(What you are asked to do): Aside from the pictures, the entries should be given again exactly.

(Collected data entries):

····················

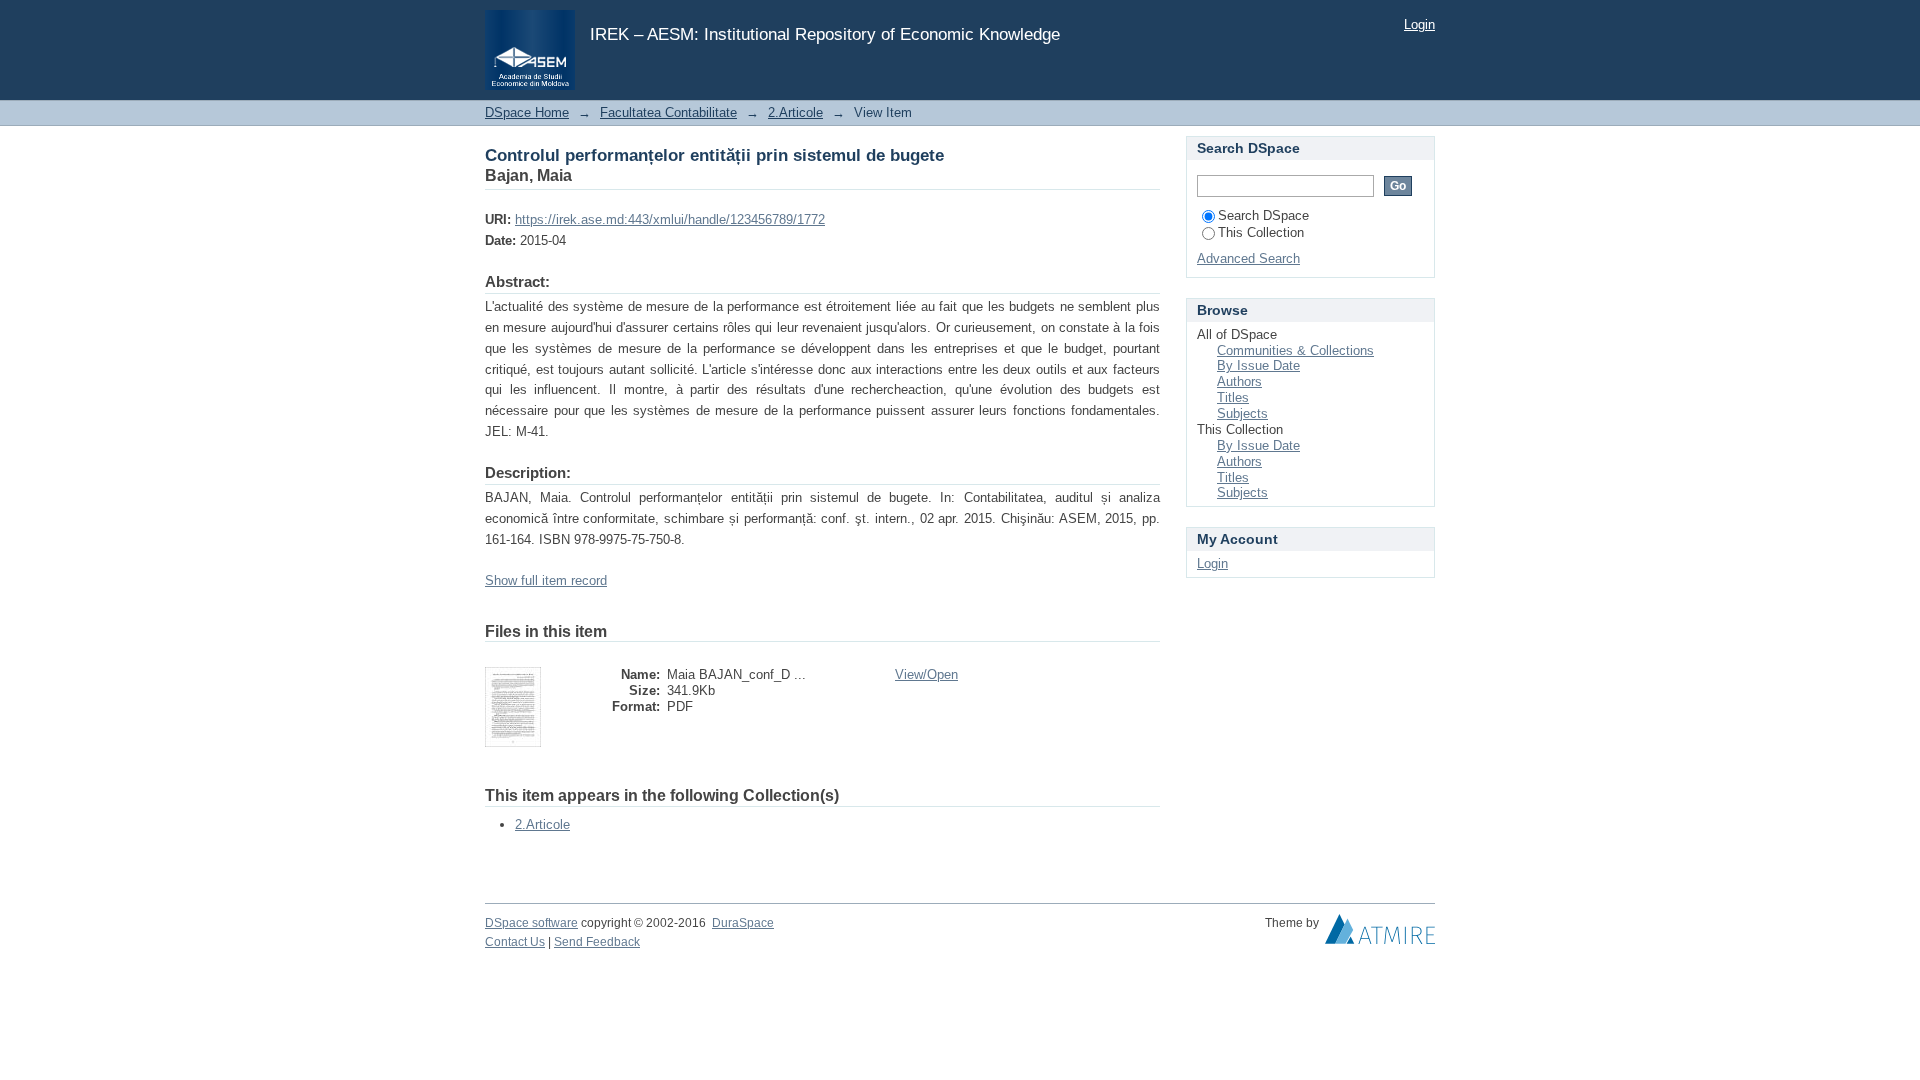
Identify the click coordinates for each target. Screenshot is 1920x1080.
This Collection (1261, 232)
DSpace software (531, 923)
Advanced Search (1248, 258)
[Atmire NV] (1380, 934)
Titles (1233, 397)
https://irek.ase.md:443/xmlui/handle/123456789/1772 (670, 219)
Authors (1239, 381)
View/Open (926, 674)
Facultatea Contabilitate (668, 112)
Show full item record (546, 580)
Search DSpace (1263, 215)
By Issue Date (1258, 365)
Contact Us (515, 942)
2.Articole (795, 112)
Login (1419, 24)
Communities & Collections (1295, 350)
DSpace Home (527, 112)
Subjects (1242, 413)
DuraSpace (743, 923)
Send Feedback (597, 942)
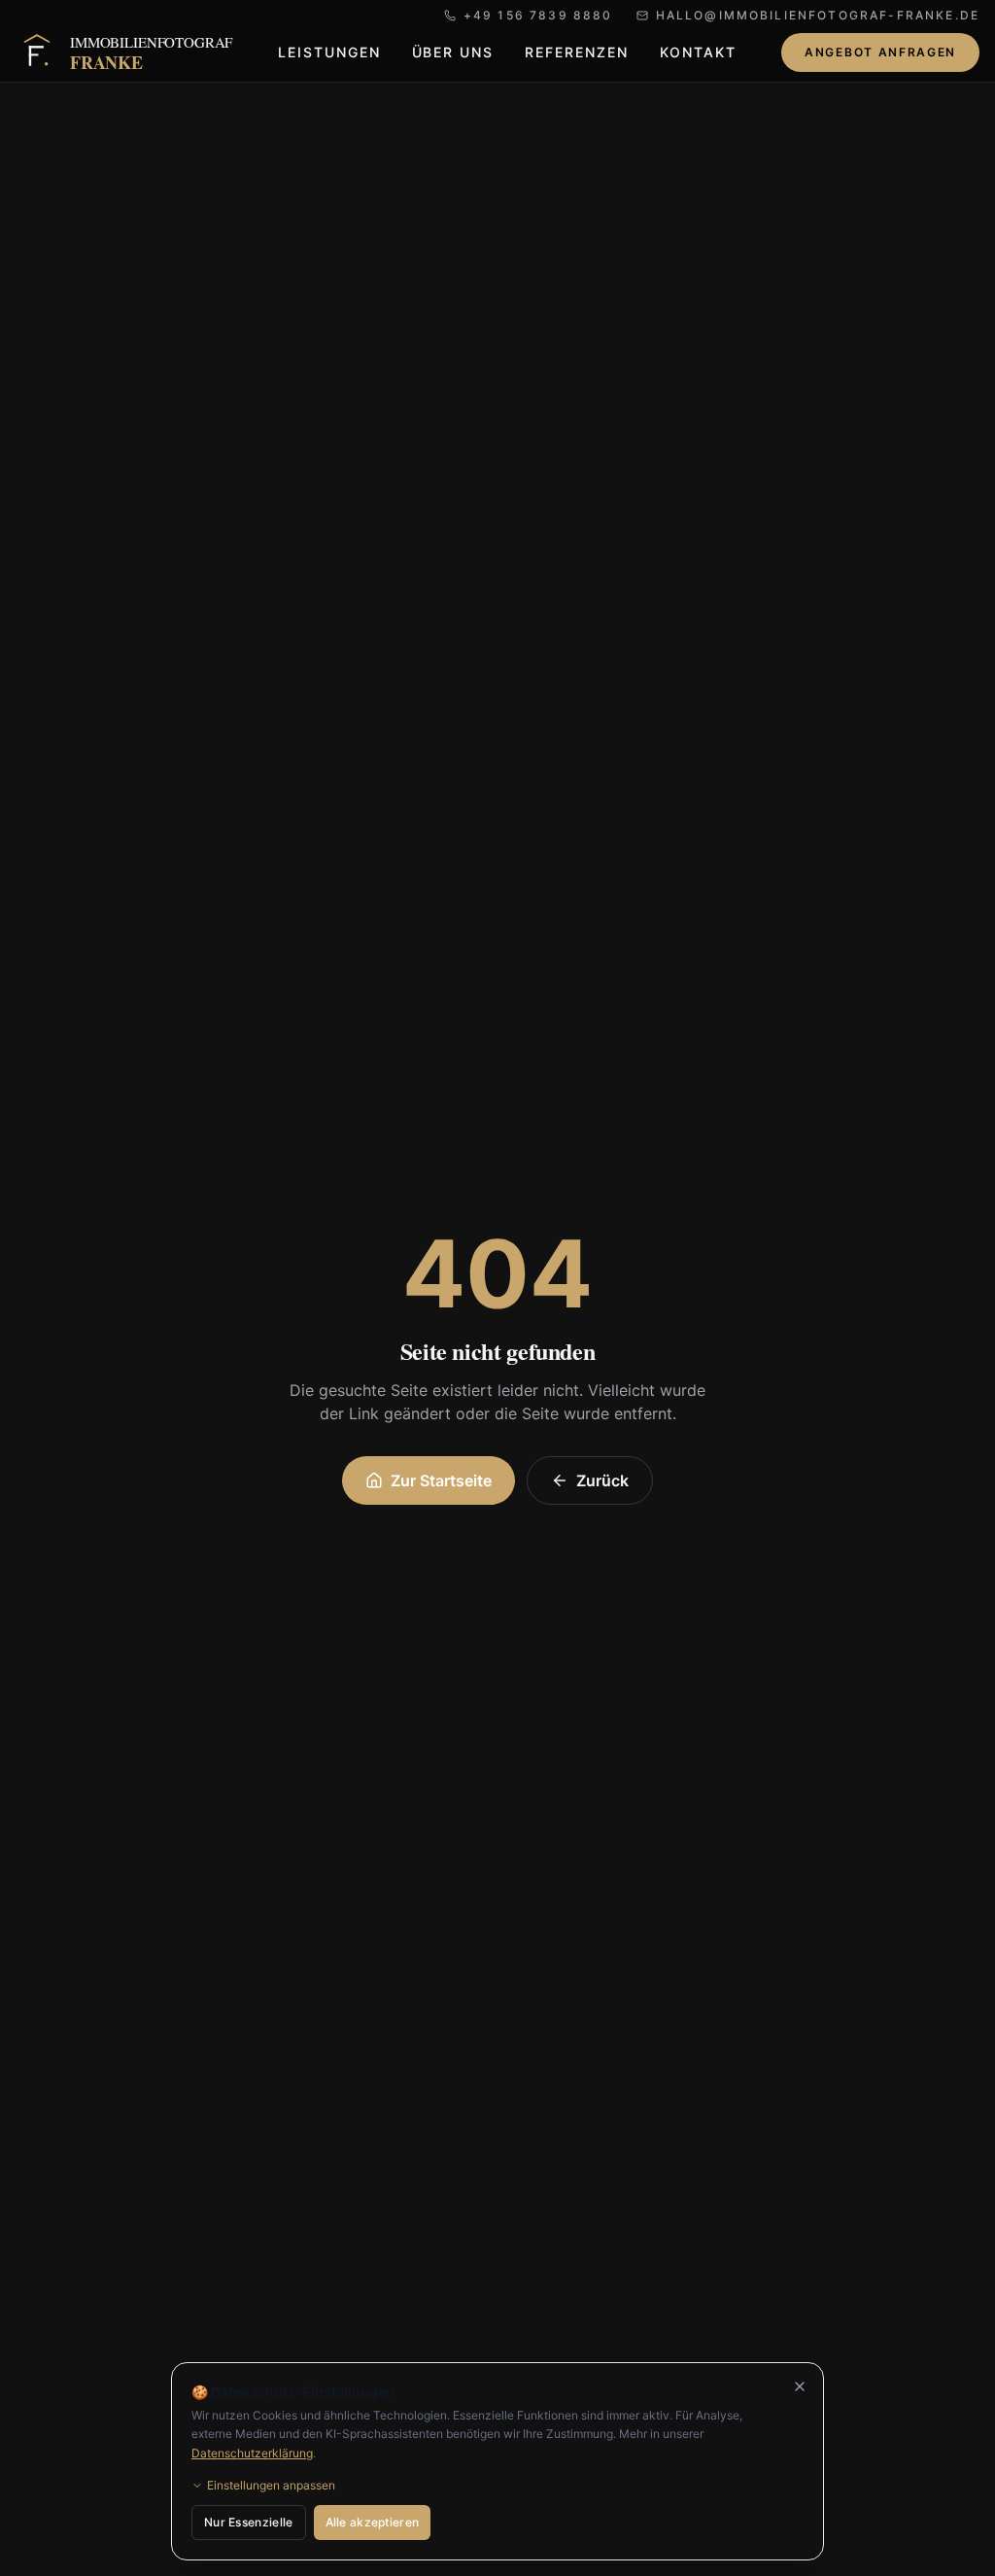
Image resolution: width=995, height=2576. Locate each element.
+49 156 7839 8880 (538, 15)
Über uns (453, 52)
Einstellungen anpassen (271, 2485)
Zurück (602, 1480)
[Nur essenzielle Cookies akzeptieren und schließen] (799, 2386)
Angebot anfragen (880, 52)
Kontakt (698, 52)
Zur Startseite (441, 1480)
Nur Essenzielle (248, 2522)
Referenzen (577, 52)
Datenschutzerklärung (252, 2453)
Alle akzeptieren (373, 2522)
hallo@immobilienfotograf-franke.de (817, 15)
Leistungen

····················

(Result for this task):
Identify the click coordinates for each target. Screenshot is 1920x1080.
This Collection (1261, 232)
DSpace software (531, 923)
Advanced Search (1248, 258)
[Atmire NV] (1380, 934)
Titles (1233, 397)
https://irek.ase.md:443/xmlui/handle/123456789/1772 (670, 219)
Authors (1239, 381)
View/Open (926, 674)
Facultatea Contabilitate (668, 112)
Show full item record (546, 580)
Search DSpace (1263, 215)
By Issue Date (1258, 365)
Contact Us (515, 942)
2.Articole (795, 112)
Login (1419, 24)
Communities & Collections (1295, 350)
DSpace Home (527, 112)
Subjects (1242, 413)
DuraSpace (743, 923)
Send Feedback (597, 942)
Image resolution: width=995, height=2576. Locate each element.
+49 156 7839 8880 (538, 15)
Über uns (453, 52)
Einstellungen anpassen (271, 2485)
Zurück (602, 1480)
[Nur essenzielle Cookies akzeptieren und schließen] (799, 2386)
Angebot anfragen (880, 52)
Kontakt (698, 52)
Zur Startseite (441, 1480)
Nur Essenzielle (248, 2522)
Referenzen (577, 52)
Datenschutzerklärung (252, 2453)
Alle akzeptieren (373, 2522)
hallo@immobilienfotograf-franke.de (817, 15)
Leistungen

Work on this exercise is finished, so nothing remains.